The objective of the contract was to modify the original version of the model for more general applications. Some of the major features are as follows:
(1) Fluid density is permitted to be a function of fluid pressure, temperature and contaminant concentration, the viscosity can be described as a function of pressure and temperature.
(2) Aquifer heterogeneities in the hydrological properties can be described on a numerical grid block basis.
(3) Free water surface is permitted to exist in the aquifer for shallow ground water applications.
(4) Contaminant may absorb on rock surface or decay according to a first order reaction. The absorption is described by a linear adsorption isotherm function of rock type in the aquifer.

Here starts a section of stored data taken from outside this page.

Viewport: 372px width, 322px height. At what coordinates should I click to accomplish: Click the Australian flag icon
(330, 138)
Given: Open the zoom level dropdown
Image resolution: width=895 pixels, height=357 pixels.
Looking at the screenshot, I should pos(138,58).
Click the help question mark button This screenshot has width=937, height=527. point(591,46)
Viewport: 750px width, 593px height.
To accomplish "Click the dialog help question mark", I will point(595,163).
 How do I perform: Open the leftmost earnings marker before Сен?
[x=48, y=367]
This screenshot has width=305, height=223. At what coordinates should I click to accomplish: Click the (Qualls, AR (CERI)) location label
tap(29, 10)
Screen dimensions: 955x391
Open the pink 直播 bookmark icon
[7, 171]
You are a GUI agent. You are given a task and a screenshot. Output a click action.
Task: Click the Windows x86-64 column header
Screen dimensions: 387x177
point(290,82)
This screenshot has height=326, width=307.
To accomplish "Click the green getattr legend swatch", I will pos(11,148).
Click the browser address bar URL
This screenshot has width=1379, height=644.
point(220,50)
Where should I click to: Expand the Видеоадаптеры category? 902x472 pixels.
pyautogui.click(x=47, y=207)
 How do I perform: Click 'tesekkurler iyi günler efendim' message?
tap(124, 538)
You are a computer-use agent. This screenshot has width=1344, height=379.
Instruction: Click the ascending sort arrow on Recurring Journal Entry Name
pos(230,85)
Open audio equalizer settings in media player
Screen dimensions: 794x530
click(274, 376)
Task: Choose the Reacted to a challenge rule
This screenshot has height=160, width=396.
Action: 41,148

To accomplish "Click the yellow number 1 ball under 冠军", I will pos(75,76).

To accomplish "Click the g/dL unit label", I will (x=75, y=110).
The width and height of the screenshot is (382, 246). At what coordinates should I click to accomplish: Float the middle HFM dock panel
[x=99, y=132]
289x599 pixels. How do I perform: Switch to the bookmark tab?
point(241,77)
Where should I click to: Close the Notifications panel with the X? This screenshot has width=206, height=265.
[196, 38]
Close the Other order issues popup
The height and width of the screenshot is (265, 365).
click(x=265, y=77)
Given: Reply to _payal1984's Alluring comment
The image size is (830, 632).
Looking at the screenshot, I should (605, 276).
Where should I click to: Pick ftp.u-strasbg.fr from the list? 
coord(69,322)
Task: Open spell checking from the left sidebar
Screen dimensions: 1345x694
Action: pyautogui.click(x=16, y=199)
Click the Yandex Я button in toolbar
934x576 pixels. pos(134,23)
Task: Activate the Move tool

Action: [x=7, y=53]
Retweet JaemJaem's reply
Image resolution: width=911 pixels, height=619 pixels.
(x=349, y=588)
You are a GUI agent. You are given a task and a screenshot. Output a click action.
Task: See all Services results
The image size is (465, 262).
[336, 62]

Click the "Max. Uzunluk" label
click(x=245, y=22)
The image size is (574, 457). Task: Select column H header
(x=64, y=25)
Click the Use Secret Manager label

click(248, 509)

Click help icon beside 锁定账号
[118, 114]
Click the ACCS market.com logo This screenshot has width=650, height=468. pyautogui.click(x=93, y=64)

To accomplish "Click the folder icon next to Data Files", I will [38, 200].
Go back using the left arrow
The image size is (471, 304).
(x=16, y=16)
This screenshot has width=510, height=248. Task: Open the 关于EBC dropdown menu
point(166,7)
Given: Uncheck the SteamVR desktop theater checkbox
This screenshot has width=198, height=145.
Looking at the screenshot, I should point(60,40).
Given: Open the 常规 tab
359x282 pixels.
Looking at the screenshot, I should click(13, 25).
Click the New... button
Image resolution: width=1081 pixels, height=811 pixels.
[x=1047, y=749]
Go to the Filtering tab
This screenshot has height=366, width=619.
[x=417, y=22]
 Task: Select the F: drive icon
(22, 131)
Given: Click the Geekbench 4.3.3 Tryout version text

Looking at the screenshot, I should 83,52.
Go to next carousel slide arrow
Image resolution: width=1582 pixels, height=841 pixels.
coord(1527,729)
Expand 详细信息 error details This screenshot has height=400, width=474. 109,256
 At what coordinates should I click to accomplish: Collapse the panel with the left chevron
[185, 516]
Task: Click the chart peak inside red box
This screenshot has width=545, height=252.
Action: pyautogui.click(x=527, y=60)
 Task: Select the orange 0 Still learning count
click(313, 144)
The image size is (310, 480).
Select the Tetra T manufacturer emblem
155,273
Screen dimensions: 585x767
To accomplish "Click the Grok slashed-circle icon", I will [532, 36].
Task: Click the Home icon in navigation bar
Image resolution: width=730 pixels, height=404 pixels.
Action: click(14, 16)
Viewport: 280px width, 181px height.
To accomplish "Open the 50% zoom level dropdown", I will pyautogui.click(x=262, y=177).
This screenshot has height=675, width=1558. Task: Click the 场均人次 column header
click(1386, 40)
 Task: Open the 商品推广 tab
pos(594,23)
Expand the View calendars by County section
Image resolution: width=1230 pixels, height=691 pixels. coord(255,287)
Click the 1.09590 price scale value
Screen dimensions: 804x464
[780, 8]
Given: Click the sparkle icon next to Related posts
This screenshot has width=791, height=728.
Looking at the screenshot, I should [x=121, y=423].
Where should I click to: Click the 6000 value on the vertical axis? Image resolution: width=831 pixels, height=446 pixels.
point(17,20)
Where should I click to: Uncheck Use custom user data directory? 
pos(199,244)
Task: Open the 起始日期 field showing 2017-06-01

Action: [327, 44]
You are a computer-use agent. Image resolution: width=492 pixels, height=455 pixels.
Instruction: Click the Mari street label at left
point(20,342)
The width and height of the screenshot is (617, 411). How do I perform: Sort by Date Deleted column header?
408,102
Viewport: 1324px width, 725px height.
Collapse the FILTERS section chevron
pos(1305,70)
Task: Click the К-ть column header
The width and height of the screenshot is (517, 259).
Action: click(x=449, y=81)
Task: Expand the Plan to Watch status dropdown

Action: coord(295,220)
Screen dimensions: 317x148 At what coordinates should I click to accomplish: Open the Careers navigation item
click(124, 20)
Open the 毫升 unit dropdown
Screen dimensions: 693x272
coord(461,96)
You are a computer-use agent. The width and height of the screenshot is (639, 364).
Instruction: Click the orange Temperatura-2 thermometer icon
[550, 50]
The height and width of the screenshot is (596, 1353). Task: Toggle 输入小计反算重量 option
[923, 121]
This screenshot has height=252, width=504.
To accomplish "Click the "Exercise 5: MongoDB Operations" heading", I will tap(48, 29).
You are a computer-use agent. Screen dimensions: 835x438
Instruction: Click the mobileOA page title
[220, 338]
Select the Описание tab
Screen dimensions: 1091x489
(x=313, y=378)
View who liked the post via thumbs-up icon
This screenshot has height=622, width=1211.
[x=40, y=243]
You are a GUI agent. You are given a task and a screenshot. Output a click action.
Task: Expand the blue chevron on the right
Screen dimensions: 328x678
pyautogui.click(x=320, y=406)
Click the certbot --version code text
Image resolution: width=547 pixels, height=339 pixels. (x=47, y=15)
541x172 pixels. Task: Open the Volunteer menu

(5) The model is extremely flexible in providing a wide choice of boundary conditions. These include natural flow in the aquifer, aquifer influence functions around the perimeter of the grid in recognition that the gridded region does not have no-flow boundaries, heat losses into the overlying impermeable strata, and the wellbore heat and pressure drop calculations coupled to the aquifer flow equations.
(6) The model offers the option of selecting as iterative or direct solution technique, and selecting central or backward finite-difference approximations in both time and space.
(7) Virtually any aquifer can be modeled by proper grid block description in three dimensions. In addition, the model is fully transient. The major limitation of the model arises using second-order correct (central-difference) finite-difference approximation in space. To avoid numerical oscillations in the solution, the user must restrict grid block and time step sizes depending upon the magnitude of the dispersivity.